Thursday January 7 1864

Yesterday Jefferson Davis had commuted the death sentence of a young private from Virginia. Today, although he could not have known of Davis’ gesture, Abraham Lincoln also set aside the ruling of a court-martial that a deserter be put to death, as military regulations prescribed. When asked for a reason, he could only reply wearily “because I am trying to evade the butchering business lately.” Under the regulations, all court-martial sentences of death had to be reviewed by the Commander in Chief, and Lincoln was notorious for commuting death sentences to terms of imprisonment, particularly in cases of desertion, most particularly if the offender was young. This infuriated many of Lincoln’s generals, who felt that the gesture undermined disciplinary efforts.

Friday Jan. 7 1865

In the early days of the War, the Union armies were infested with large numbers of “political generals”, men who had little or no military training or background, but nonetheless were given high rank to solidify support for the war effort from particular cities or ethnic groups.
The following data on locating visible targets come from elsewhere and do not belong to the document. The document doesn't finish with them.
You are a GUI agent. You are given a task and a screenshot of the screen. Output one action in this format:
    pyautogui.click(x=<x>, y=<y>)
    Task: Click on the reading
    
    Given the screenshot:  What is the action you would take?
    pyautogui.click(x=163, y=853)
Benjamin Butler had been one of this group, after his Massachusetts militia had lifted a near-siege of secessionists around Washington in the first days after Ft. Sumter. Through a combination of talents for management and administration of occupied territories, he had hung on to general’s rank after most of his peers had been killed, cashiered, or convinced to leave for the good of their troops. In fact, although he had started as “general of volunteer militia”, the vagaries of war had left him second in line to U.S. Grant himself, should Grant come to grief in the lines of Petersburg. Butler’s last mission, the attack on Ft. Fisher, North Carolina, had been so badly botched that the howls for his ouster were coming from all quarters. Lincoln, acting on written request of Grant, today officially removed him from the seniority list, and his days of active command were over.